Yes. When we started off the APRI, the main purpose of it was to advocate for an Alberta Property Rights Preservation Act. I've committed a long campaign trail that, Rule #1, would be an Alberta Property Rights Preservation Act for exactly the reasons you described. That once bureaucrats, once central planners have to make a decision, they know if they make a decision and it's going to impair property value, or lease value, then they have to be very careful about the extent to which they use that power. They will make sure they only use it when they absolutely have to because there will be a cost associated with it. Right now they don't have to be careful because they can make these kinds of decisions without any cost being associated to it. So the purpose of having a Bill like this is not only to protect the landowner interest to make sure they get fully compensated but it's also to make sure the minimal amount of land is being taken out of private use for public purposes. And I think you have to have this kind of legislation as a check on the power of the central planners.

Why do our federal and provincial Conservative parties stay silent on the property rights issue? Property rights appeared on Harper's campaign literature during his first election campaign, but couldn't be found anywhere during the last election. Thoughts?

My thinking would be that property rights are not a very well understood concept. In the U.S. there's an entire field of scholarship around the issues related to property rights. In Canada, property rights have been excluded from the Charter of Rights and Freedoms and there is only a small and fairly weak reference to them in the Canadian Bill of Rights. I think what has happened is there has been an absence of scholarship around this issue.

To the best of my knowledge, you and Maxime Bernier have been the only politicians to raise concerns at the provincial or federal levels about the dangers of jumping on the global warming bandwagon. First of all, do you believe anthropogenic global warming is occurring, and second, what dangers do you associate with AGW-based legislation or international commitments?

I'm keeping an open mind on the science.
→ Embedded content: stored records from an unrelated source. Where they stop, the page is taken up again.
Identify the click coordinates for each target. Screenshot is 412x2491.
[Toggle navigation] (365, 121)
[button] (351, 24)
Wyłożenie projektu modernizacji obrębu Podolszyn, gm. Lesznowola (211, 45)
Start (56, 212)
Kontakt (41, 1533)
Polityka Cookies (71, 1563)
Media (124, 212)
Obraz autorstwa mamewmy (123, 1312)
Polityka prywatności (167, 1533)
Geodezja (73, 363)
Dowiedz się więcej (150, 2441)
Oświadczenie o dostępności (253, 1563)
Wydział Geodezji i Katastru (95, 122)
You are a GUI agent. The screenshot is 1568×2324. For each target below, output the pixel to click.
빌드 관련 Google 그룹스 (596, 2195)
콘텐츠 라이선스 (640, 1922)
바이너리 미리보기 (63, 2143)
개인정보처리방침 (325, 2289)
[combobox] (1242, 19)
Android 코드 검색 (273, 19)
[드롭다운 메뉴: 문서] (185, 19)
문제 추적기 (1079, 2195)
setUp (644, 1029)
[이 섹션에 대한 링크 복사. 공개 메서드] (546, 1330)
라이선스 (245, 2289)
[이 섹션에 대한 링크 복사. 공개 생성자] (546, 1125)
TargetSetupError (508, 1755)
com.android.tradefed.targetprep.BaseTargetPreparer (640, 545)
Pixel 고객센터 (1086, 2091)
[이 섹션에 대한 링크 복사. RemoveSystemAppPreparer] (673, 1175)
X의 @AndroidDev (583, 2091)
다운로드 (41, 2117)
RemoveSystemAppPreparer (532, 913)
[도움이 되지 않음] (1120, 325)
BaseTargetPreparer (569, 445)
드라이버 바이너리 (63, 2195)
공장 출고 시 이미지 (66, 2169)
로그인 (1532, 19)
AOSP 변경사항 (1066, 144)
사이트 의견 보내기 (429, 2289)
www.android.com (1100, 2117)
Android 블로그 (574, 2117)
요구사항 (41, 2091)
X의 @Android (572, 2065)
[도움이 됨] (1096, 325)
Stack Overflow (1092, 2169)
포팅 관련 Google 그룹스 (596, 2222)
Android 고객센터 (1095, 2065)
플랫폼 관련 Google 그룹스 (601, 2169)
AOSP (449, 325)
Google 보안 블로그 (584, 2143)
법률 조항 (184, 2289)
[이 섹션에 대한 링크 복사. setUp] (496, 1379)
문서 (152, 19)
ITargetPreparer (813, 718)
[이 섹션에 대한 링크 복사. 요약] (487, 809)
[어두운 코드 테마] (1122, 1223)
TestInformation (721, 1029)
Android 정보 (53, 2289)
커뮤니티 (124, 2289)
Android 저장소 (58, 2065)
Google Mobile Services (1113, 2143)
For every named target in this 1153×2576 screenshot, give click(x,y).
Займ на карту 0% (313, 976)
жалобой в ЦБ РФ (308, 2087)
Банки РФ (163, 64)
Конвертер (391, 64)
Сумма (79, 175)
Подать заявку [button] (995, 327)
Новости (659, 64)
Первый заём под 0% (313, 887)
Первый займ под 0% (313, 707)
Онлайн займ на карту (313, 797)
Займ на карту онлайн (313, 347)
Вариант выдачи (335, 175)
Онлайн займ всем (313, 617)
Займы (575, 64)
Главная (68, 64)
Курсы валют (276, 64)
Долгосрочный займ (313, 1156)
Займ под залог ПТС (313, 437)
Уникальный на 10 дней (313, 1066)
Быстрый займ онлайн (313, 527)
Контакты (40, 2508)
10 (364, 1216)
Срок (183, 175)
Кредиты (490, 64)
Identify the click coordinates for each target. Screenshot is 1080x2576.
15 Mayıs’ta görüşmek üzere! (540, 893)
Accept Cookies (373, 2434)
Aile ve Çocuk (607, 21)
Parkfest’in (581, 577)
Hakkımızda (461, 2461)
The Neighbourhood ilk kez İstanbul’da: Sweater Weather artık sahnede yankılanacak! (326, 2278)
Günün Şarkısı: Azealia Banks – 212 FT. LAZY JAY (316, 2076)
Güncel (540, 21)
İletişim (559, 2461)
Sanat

I don't think that there is any consensus on the extent of the damage that is being caused, the speed with which it's being caused, the solutions for what can or cannot be done. Whether or not we should adapt, whether or not it's going to be too costly, so should we devote money to addressing more pressing environmental issues. There's a whole range of debate that is happening on this front, but it seems like there is a group that is trying to push a particular view that the effects are going to be catastrophic and they are going to be immediate, therefore we must act immediately. And I frankly think that that is an action that is going to cause an immense amount of disruption and harm to our economy.

On a related issue - the gun registry. In Ontario, police officers are knocking on hunters' doors and seizing firearms because the gun-owner has forgotten to renew his little possession card. Any comments on that from the perspective of the use of police resources?

The long-gun registry was a mistake, plain and simple. It is my understanding that an MP has introduced legislation to eliminate the long-gun registry. We would like to see a companion to that. The license should be turned into a perpetual license. So once you've been approved once, you don't have to continue getting approval. You can get it taken away from you, if you do something that is criminal that requires you to have your license suspended or removed. If we want to create a registry at all, let's create a registry of people who are too dangerous to own guns. This idea of having a registry so we can see how many law abiding citizens there are is ridiculous. Let's be honest, people who have a criminal intent don't show up with a license to get a gun. They're getting it on the black market and they're going to continue to. So we would be far better have having our police resources dedicated to going after those guys and going after gun-smuggling rings and leaving the farmers and ranchers alone.